→ **Provided records**
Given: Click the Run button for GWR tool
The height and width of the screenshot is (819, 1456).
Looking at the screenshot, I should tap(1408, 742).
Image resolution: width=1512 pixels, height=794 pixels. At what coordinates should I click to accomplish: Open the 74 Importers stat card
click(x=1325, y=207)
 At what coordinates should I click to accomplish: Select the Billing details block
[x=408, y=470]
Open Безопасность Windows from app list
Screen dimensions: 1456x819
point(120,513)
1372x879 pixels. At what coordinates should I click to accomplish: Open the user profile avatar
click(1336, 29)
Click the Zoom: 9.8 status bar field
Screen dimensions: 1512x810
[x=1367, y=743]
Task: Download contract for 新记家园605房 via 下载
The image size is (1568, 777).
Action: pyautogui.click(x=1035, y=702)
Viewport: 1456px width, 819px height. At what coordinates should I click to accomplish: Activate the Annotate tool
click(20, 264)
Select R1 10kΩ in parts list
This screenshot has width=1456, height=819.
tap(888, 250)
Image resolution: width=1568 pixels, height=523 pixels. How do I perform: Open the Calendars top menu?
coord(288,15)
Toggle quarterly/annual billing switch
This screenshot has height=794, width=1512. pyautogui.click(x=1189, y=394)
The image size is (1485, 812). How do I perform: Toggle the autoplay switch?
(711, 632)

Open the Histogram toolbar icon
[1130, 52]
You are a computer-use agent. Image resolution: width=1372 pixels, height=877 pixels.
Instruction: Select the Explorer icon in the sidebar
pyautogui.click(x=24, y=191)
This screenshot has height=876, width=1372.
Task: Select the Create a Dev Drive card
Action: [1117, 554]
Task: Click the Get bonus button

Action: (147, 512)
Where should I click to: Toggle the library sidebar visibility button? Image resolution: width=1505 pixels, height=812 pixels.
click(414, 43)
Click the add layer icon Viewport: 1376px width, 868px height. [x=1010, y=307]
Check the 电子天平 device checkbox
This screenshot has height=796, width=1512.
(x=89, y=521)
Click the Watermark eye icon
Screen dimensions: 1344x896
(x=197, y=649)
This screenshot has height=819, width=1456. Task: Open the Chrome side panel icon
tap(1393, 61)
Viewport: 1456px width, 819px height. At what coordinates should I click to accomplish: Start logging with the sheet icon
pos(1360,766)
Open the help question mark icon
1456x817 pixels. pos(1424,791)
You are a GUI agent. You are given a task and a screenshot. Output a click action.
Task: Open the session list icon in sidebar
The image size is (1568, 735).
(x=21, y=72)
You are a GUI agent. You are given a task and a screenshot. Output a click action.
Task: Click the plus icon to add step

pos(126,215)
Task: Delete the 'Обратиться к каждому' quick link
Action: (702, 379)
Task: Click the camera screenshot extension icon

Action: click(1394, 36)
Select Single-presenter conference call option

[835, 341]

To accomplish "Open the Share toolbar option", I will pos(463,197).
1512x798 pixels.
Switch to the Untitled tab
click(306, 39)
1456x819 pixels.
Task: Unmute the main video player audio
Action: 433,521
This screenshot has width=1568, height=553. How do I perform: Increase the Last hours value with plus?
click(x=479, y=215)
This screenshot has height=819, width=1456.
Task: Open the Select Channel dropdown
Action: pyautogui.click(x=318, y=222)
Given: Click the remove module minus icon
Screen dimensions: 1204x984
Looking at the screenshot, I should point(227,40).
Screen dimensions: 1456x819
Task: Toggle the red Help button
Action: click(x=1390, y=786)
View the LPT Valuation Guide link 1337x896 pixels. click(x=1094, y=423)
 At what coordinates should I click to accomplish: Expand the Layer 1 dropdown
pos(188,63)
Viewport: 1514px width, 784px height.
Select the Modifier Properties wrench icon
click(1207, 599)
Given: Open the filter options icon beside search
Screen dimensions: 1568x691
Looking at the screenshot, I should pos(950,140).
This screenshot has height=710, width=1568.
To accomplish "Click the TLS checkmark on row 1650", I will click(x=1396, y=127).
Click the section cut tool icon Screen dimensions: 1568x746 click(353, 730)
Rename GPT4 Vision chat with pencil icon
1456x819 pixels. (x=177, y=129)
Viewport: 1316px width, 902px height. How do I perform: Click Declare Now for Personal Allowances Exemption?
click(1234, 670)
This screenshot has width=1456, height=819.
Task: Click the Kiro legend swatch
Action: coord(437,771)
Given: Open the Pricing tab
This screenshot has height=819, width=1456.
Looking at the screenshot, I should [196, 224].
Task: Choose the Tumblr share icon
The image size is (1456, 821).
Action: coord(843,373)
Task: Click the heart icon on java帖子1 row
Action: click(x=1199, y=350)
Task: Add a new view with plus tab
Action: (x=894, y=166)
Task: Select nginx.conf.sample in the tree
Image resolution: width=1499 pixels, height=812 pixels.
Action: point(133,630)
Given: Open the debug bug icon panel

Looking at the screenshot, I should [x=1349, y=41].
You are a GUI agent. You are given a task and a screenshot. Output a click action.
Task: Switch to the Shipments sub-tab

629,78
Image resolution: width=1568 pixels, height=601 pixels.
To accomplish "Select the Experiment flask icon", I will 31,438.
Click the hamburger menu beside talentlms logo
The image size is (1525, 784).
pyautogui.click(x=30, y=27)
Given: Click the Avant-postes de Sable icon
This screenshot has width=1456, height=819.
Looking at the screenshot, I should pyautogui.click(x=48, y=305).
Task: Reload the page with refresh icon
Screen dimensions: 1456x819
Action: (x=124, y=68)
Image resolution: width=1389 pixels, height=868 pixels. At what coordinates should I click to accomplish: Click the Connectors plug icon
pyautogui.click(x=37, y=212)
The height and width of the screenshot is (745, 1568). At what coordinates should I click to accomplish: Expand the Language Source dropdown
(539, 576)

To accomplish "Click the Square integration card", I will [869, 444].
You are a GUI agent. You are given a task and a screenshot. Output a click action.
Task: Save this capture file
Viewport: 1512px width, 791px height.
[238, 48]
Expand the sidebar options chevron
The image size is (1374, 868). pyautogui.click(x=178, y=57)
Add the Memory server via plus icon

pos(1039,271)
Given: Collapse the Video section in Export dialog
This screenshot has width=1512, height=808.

→ **Task directions**
The lines above starting at the one that contains "1512x798 pixels." and ending at the one that contains "Given: Open the filter" must be transcribed exactly, and no other lines may appear.

→ **Task output**
1512x798 pixels.
Switch to the Untitled tab
click(306, 39)
1456x819 pixels.
Task: Unmute the main video player audio
Action: 433,521
This screenshot has width=1568, height=553. How do I perform: Increase the Last hours value with plus?
click(x=479, y=215)
This screenshot has height=819, width=1456.
Task: Open the Select Channel dropdown
Action: pyautogui.click(x=318, y=222)
Given: Click the remove module minus icon
Screen dimensions: 1204x984
Looking at the screenshot, I should point(227,40).
Screen dimensions: 1456x819
Task: Toggle the red Help button
Action: click(x=1390, y=786)
View the LPT Valuation Guide link 1337x896 pixels. click(x=1094, y=423)
 At what coordinates should I click to accomplish: Expand the Layer 1 dropdown
pos(188,63)
Viewport: 1514px width, 784px height.
Select the Modifier Properties wrench icon
click(1207, 599)
Given: Open the filter options icon beside search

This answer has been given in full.